Objective: Please reproduce the entries below, replacing every "Where should I click to" with "Where do I click to" and keeping everything else the same.

(Saved entries)
************
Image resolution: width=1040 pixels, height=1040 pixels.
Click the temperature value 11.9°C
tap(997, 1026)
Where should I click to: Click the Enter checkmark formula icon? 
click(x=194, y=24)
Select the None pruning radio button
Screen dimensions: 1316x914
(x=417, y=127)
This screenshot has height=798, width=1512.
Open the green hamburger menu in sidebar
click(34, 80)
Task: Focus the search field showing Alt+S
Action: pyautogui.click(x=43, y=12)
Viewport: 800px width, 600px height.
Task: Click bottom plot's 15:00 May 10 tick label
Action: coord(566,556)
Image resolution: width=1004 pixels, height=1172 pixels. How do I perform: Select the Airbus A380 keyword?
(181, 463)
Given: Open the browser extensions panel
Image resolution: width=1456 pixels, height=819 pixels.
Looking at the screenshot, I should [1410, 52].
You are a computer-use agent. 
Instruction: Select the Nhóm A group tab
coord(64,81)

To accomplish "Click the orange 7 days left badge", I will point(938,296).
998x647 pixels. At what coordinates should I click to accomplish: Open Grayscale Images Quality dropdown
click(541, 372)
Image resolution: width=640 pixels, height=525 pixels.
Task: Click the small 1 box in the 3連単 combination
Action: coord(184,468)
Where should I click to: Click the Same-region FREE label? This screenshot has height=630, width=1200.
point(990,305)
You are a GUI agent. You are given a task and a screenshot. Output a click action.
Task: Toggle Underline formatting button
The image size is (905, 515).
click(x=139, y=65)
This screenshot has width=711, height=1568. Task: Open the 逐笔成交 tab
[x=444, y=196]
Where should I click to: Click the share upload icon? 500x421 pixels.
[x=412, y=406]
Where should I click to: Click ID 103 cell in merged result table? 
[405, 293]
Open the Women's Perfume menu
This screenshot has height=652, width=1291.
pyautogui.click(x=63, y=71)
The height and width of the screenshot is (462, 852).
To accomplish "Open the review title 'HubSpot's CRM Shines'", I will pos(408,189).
************
Reply to the task:
Image resolution: width=1040 pixels, height=1040 pixels.
Click the temperature value 11.9°C
tap(997, 1026)
Where do I click to: Click the Enter checkmark formula icon? 
click(x=194, y=24)
Select the None pruning radio button
Screen dimensions: 1316x914
(x=417, y=127)
This screenshot has height=798, width=1512.
Open the green hamburger menu in sidebar
click(34, 80)
Task: Focus the search field showing Alt+S
Action: pyautogui.click(x=43, y=12)
Viewport: 800px width, 600px height.
Task: Click bottom plot's 15:00 May 10 tick label
Action: coord(566,556)
Image resolution: width=1004 pixels, height=1172 pixels. How do I perform: Select the Airbus A380 keyword?
(181, 463)
Given: Open the browser extensions panel
Image resolution: width=1456 pixels, height=819 pixels.
Looking at the screenshot, I should [1410, 52].
You are a computer-use agent. 
Instruction: Select the Nhóm A group tab
coord(64,81)

To accomplish "Click the orange 7 days left badge", I will point(938,296).
998x647 pixels. At what coordinates should I click to accomplish: Open Grayscale Images Quality dropdown
click(541, 372)
Image resolution: width=640 pixels, height=525 pixels.
Task: Click the small 1 box in the 3連単 combination
Action: coord(184,468)
Where do I click to: Click the Same-region FREE label? This screenshot has height=630, width=1200.
point(990,305)
You are a GUI agent. You are given a task and a screenshot. Output a click action.
Task: Toggle Underline formatting button
The image size is (905, 515).
click(x=139, y=65)
This screenshot has width=711, height=1568. Task: Open the 逐笔成交 tab
[x=444, y=196]
Where do I click to: Click the share upload icon? 500x421 pixels.
[x=412, y=406]
Where do I click to: Click ID 103 cell in merged result table? 
[405, 293]
Open the Women's Perfume menu
This screenshot has height=652, width=1291.
pyautogui.click(x=63, y=71)
The height and width of the screenshot is (462, 852).
To accomplish "Open the review title 'HubSpot's CRM Shines'", I will pos(408,189).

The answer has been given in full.